Von einer Verkehrssicherheit kann man nicht sprechen
Friedhofstrasse 1Die ersten engen Kurven und die Straßenbreite der Einbahnstraße  geben schon eine Unsicherheit an die Verkehrsteilnehmer weiter. Auch „ausgenommen“ Radfahrer birgt Gefahren; wer die Strecke selbst einmal fährt kann sich davon überzeugen. Man kann nur hoffen dass keiner entgegen kommt.

Bei der Bürgerversammlung im Jänner dieses Jahres waren sich die Besucher einig, dass ein LKW-Verkehr zumindest in den Kurvenbereichen problematisch ist. Zustelldienste mit größeren LKW`s und Baustellenverkehr für die weitere Bautätigkeit wird man über die neu errichteten Straßen nicht abwickeln können. „Die wird man mit einer Ausnahmegenehmigung wieder über die Friedhofstrasse schicken“, so die Mitteilung des Bürgermeisters. Also Ausnahmen entgegen der Einbahnregelung!?

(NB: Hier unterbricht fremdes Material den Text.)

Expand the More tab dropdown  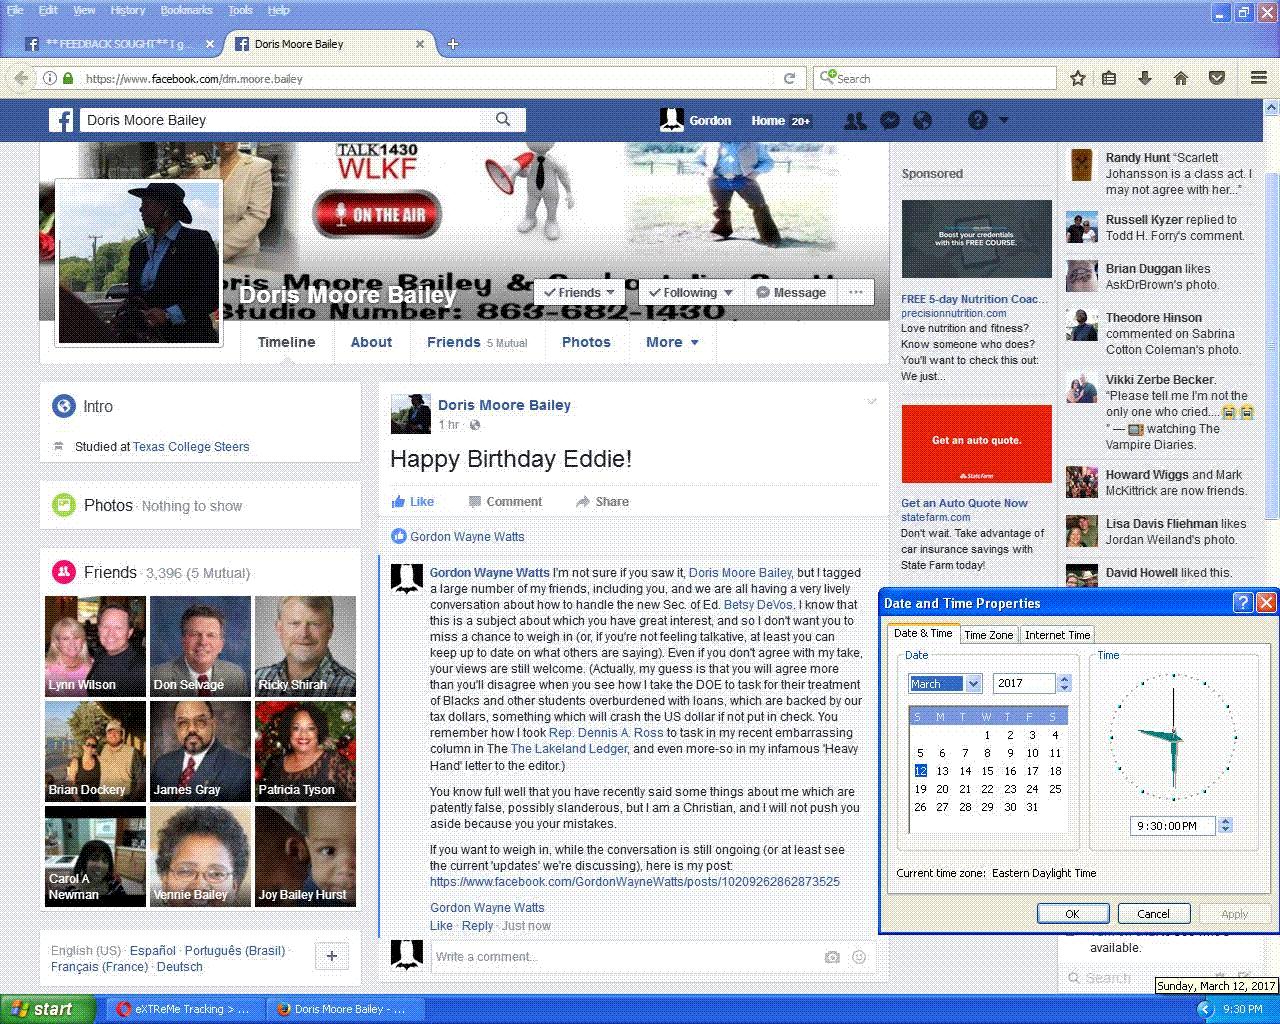pos(672,342)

Eine Verkehrslösung ist nicht in Sicht!
Die einzige Zu- und Abfahrt in das Siedlungsgebiet führt über die abgesicherte Eisenbahnkreuzung. Als letztes Jahr der Bahnübergang saniert wurde, war es trotz umsichtiger Bauweise zu beklemmenden Situationen gekommen. Auch für Hilfseinsätze, etwa bei einem Brand, hat sich durch die jetzige Lösung keine Verbesserung ergeben. Ein Notfallplan für die Zufahrt etwa für Feuerwehr (Drehleiter), Polizei, Rettung sowie Landemöglichkeiten für Hubschrauber wurde nicht ausgearbeitet.

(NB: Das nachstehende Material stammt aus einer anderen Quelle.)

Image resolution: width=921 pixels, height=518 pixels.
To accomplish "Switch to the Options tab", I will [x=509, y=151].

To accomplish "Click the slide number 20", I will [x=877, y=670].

Den Anrainer wurde auch zugesagt, dass die neuerrichtete  „Eleonore-Pfeiffer-Gasse“ bei der Einmündung im Gegenverkehrsbereich nach Beendigung der Bautätigkeit gesperrt wird. Nachdem erst einmal die Hälfte der Grundstücke im Baulandsicherungsmodell bebaut sind und weiteres Bauland zum Verkauf steht ist mit einer Bauzeit über mehrere Jahre zu rechnen.
Für uns ist es völlig unverständlich, wie eine derartige Verkehrssituation bei einer Neuplanung entstehen kann. Das Gebiet wurde am Reißbrett geplant – man hätte entsprechende, verkehrssichere Kurvenradien berücksichtigen können.

Die derzeitige Lösung ist für uns die Bestätigung: Eine Verkehrslösung und damit verbundene Verkehrsberuhigung kann nur herbeigeführt werden, wenn es einen zweiten gesicherten Bahnübergang für den Bereich Friedhof geben wird.